[INTERVIEW] Soul Speak #9: Mariam Sawires

There were few debut releases that impressed us in 2017 quite as much as Mariam Sawires' Ahnuma EP. We had the pleasure of catching up with her to discuss her Egyptian roots, the creative process behind her EP and her plans for 2018.


SS: Hey Mariam, thanks so much for agreeing to have a chat with us. Firstly, congratulations on your ‘Ahnuma’ EP! ‘Wow’ was easily one of our favourite tracks of 2017. Where did the title for the EP come from?

MS: Thank you for your support! "Ahnuma" is essentially a character I've connected with in my inner creative world for years. She acts as a motive in much of my art and music on stage. She comes out to express the stories I tell in my songs. I painted Ahnuma on the EP cover and would say that when I sing on stage I feel her singing and performing too.



SS: That's so fascinating. What was the creative process like behind the EP?

MS: The songs developed slowly over time through my experience travelling the world doing music. For example "Together" was written for my sister Helana whilst I lived in Japan as a musician for a year. Meanwhile, "Afrika" recalls the memories from when I lived in Tanzania, Kenya and Uganda when I went in 2013 with my mum and siblings. I often start songs on the piano playing around with chords and then I'll channel a melody and then the words come alive. I've also been blessed to have had the support of some of the most talented musicians I know who performed the songs with me on stage and were happy to become part of the project when recording the EP. I started writing in Japan, practiced and recorded in Australia, wrote string parts in Berlin, recorded vocals in Ireland, recorded in Berlin, mixed in Hamburg. Life for me is spontaneous and free and I guess it was the same for this EP.


SS: You say you were born into a family of musicians. What sort of music did you grow up hearing around the house and how has that shaped your sound?

MS: I grew up listening to Lauryn Hill, Michael Jackson, Stevie Wonder, Sting, Classical music, Kate Bush, Bob Marley, and of course arabic / Egyptian music, Cuban music and more like jazz compilations etc. The first CD I got was the soundtrack score of the film "Tarzan" and shortly after that, my birthday gift at age 11 was the jazz album "Affirmation" by George Benson. I have to say Michael Jackson was a favourite of mine. While the arabic music that my mother played and my father's tabla playing inspired the arabic scales in my melodies, it was the expressive honesty that I heard in Michael Jackson's music that helped to shape the way I sing. Oh and of course the jazz and soul I listened to constantly exposed me to the type of harmony I wanted to play on the piano.

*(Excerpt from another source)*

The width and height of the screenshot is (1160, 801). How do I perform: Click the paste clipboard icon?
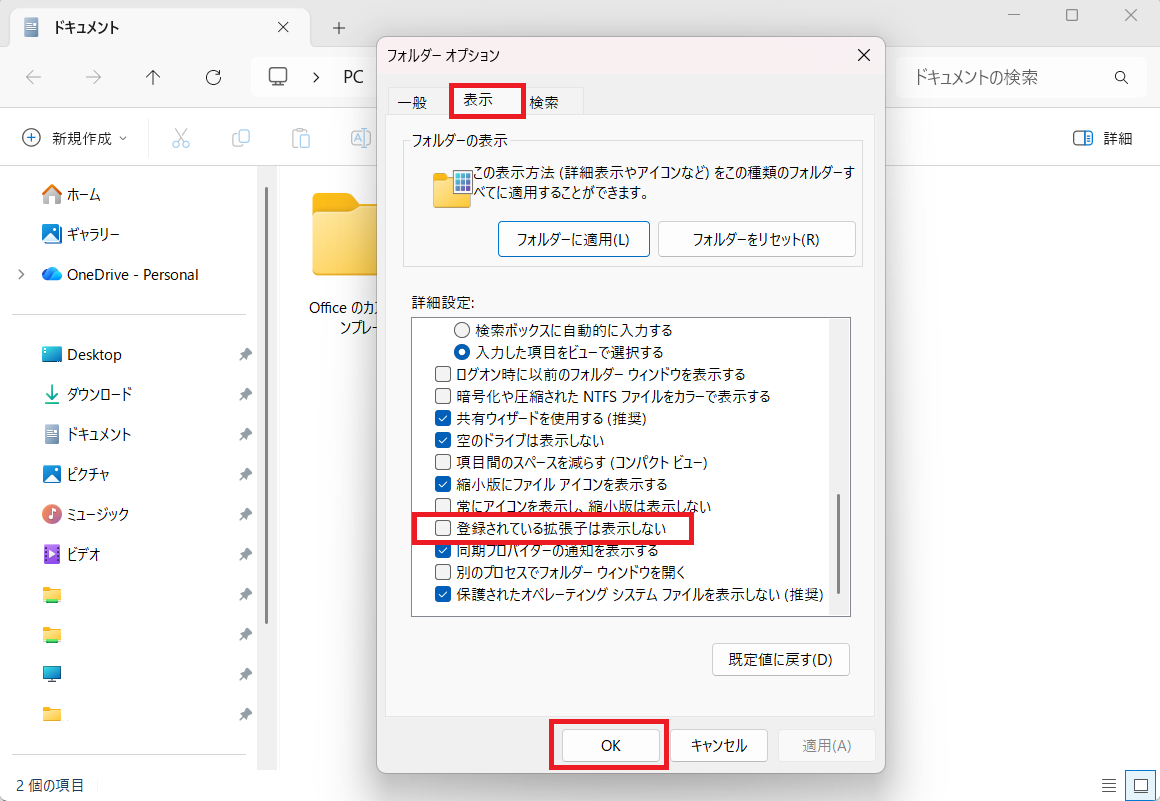[300, 138]
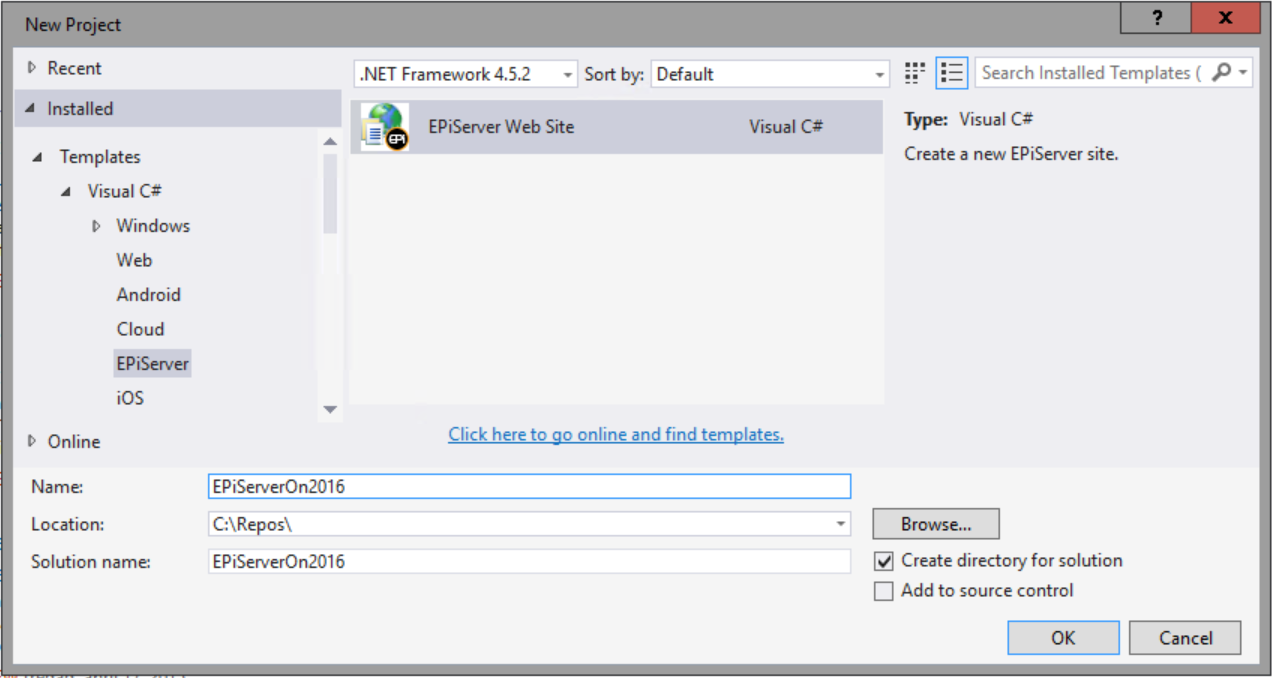The width and height of the screenshot is (1274, 678).
Task: Click the template tree scroll down arrow
Action: click(330, 409)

SS: And what sort of role did being Egyptian and growing up in Australia have in the development of your sound and musical tastes?

MS: I always felt blessed having a large Egyptian family of musicians as we all celebrate and connect through music. I didn't always feel I belonged in Australia growing up or in any box for that matter but I'm blessed that my home has always provided a space for me to peacefully explore my musical ideas and exchange them with my family such as my father whose musical roots stem from classical Egyptian music. I always have that musical language to connect with at home. I think this is a special flavour in Australia and with the colours and ideas expressed in the music I grew up with, I've loved being in a position to create with the different styles of jazz, soul, arabic and more.



SS: You describe your sound as Egyption Neo-soul, can you think of any other artists that you would place yourself in a similar bracket to?

MS:I'm not sure, I think I somewhat relate to Yasmine Hamdan. I love the artists Emel Mathlouthi and Dina El Wedidi. Such powerful women bring wonderful new visions of music and mainly arabic. I've also heard Fatima has a similar sound and style.



SS: Have you got any other projects in the pipeline?

MS: It's a real pleasure after 2 years away from Australia to finally come back and connect with the family band and some really talented Australian artists. I will be giving updates via social media soon of a few potential projects happening next year. Currently, I'm in the works of new music.


SS: Finally we have to ask, have you any plans to come to London in the near future?

MS: I would love to come to London in the near future! I'm currently in Australia working on new material but I should be in the Northern Hemisphere next summer 2018! I will keep you updated as there are collaboration opportunities coming up with soul artists from London in Berlin so if there's the chance to come to London I would love make my first trip over!


SS:Thanks so much for speaking with us! We hope our readers enjoy this as much as we did!